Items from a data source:
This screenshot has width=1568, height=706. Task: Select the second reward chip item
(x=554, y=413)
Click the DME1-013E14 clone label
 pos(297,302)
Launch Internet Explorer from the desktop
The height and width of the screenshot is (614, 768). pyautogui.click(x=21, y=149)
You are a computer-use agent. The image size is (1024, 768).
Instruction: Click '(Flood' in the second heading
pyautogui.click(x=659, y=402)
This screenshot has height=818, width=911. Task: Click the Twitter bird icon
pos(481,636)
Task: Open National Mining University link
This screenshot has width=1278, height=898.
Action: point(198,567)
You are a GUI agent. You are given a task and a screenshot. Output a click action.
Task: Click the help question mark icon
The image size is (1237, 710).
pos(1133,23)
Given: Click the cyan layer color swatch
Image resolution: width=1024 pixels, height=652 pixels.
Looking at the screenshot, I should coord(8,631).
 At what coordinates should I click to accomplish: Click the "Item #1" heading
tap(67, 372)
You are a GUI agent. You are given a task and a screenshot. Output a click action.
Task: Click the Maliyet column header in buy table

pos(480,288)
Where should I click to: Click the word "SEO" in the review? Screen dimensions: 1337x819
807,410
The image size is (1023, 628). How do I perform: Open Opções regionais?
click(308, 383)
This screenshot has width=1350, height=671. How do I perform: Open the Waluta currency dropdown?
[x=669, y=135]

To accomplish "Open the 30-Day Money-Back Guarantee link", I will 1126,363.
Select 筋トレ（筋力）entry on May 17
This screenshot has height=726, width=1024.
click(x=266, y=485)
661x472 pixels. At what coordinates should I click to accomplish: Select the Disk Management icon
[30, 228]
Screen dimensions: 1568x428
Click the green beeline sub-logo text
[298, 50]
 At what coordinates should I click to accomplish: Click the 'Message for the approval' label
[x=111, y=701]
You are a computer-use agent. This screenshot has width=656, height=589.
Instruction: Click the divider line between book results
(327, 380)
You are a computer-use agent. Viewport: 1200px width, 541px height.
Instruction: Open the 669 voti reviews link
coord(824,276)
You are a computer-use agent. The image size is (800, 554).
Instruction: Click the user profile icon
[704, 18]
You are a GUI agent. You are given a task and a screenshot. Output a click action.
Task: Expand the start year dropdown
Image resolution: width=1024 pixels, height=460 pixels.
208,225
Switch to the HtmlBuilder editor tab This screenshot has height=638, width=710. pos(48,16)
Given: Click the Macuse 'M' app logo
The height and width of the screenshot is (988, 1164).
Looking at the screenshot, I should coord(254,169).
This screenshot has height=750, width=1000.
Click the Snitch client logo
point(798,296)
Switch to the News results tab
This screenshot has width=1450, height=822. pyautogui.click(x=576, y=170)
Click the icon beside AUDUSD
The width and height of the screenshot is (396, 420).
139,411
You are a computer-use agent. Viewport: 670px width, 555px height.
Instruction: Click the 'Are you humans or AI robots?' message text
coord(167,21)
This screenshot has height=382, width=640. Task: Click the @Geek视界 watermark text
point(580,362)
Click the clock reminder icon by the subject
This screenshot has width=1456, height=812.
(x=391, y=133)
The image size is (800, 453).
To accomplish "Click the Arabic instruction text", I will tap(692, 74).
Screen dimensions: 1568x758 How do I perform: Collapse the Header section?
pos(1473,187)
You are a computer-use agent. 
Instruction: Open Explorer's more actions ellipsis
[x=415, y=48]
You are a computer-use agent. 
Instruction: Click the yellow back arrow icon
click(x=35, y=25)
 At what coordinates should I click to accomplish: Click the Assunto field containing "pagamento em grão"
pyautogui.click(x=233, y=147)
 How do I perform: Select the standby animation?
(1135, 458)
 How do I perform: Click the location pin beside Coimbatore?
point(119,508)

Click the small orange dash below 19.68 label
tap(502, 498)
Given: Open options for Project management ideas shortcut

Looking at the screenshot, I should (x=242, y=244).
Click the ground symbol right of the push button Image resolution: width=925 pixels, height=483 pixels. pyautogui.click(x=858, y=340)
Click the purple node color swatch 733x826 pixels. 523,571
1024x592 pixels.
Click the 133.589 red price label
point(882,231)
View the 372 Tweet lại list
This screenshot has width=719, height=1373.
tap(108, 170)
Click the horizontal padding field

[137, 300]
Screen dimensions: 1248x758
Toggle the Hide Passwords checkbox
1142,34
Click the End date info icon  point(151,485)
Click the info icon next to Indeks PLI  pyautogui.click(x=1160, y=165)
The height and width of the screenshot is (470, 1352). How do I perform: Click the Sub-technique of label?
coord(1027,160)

ACTION ITEM: Note each line above that holds "swatch", then copy all of them.

RESULT:
Given: Click the cyan layer color swatch
Click the purple node color swatch 733x826 pixels. 523,571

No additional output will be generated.